You can see what we've done - first we set up our table with the initial values and frequencies. We then add the frequencies for R and Z (call this RZ), and then re-rank everything so that items are still sorted by frequency. We repeat this again and again, until after Pass 4, we have only two items left - the metacharacter DRZSA, and the character E.

Turning this into a binary tree is then simple - let's split or tree into two, binary '1' for E, and binary '0' for DRZSA. E is a 'leaf', so we turn to DRZSA, which we in turn split into two - '01' for DRZ, and '00' for SA. We repeat the process for both metacharacters, deriving '011' for D, and '010' for RZ. Similarly SA is split into '001' for A, and '000' for S. But wait, we still need to sort out RZ, so we split it into '0101' (R) and '0100' (Z). We're finished. Here's a schematic of the binary tree we've created:

      E (1)            D (011)
     /                /
root            DRZ (01)        R (0101)
     \        /       \       /
      \      /         RZ (010)
     DRZSA (0)               \
             \      A (001)   Z (0100)
              \    /
              SA (00)
                   \
                    S (000)

Notice several things:

The tree is far from symmetrical;
As desired, less frequent characters have more bits in their binary representation;
At several points in the tree, where frequencies were the same, arbitrary choices have been made - we could have, for example, added DRZ (28%) to either SA (36%) or E (also 36%).
We arbitrarily allocated '1' to E and '0' to DRZSA. We might just as easily have allocated '0' to E and '1' to DRZSA.
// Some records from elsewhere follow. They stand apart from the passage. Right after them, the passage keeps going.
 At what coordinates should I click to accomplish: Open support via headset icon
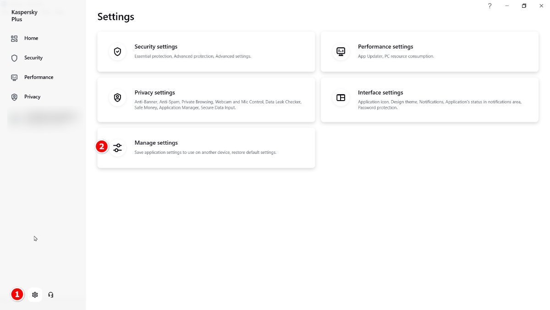51,295
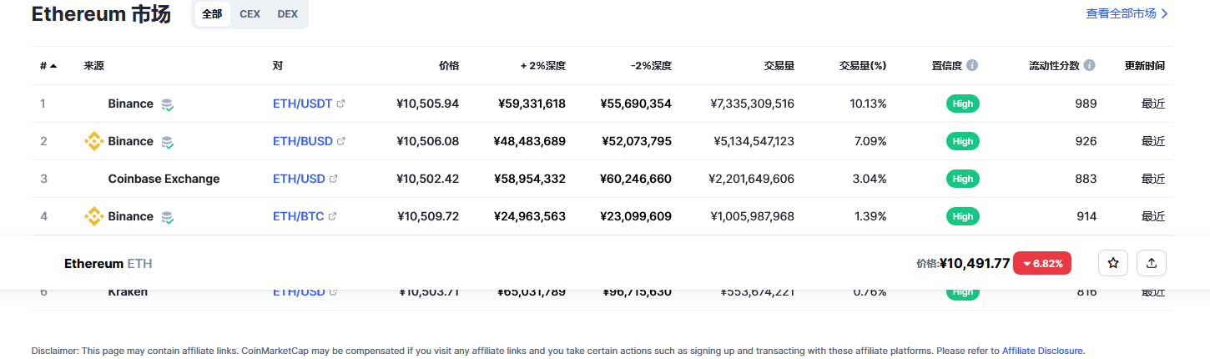Click the info icon next to 流动性分数
The height and width of the screenshot is (359, 1210).
(x=1090, y=65)

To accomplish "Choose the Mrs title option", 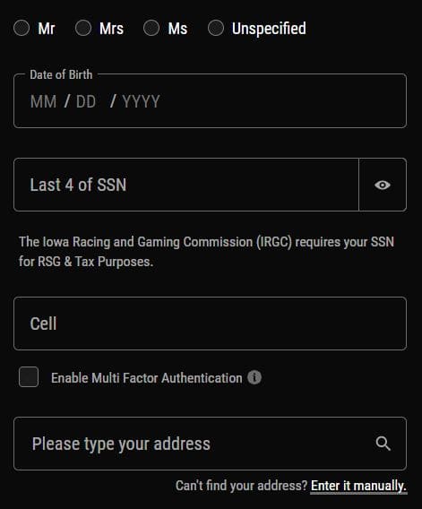I will coord(83,28).
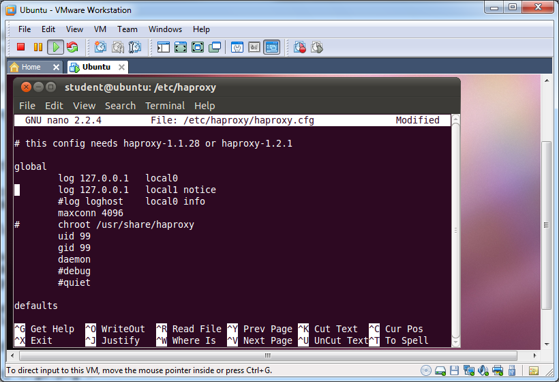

We can now make a table of bit strings for each character:

Bit string table

Character Bit string Length

E 1 1

D 011 3

A 001 3

S 000 3

R 0101 4

Z 0100 4

You can see that despite the constraints of the algorithm, we still have room to play! There were several points where we made 'arbitrary choices'. This is a good thing, as we will soon discover. For there are problems..

Doing the compression

Okay, so we now have our (optimal?) tree that represents the Huffman codes for all of our characters. The question is, how do we use it? (We'll leave actual encoding of the binary tree itself for later). There are two distinct problems. These are:

Encoding our text corpus
Telling someone how to decode the encoded data

Encoding

Conceptually, this is simple. All one does is take the string we wish to encode, and then, using a table of lengths and bit-strings constructed as above, for every 'E' we encounter, substitute '1' (binary); for every 'A', we substitute '001', and so on. The mechanics of doing so are mildly tricky, however!

One way of doing things is to set aside binary words in memory that are big enough to contain the longest binary Huffman string. Also set up an array of lengths of each binary string corresponding to a particular character. We then work sequentially through the string to be translated (don't do this just yet), looking up the binary word for each character, and then tacking the correct number of bits onto our output string. If you set things up correctly, this should be quick. Oh! Remember to somehow record the length of the finished output string, so extra 0's or whatever at the end don't get mis-interpreted as data!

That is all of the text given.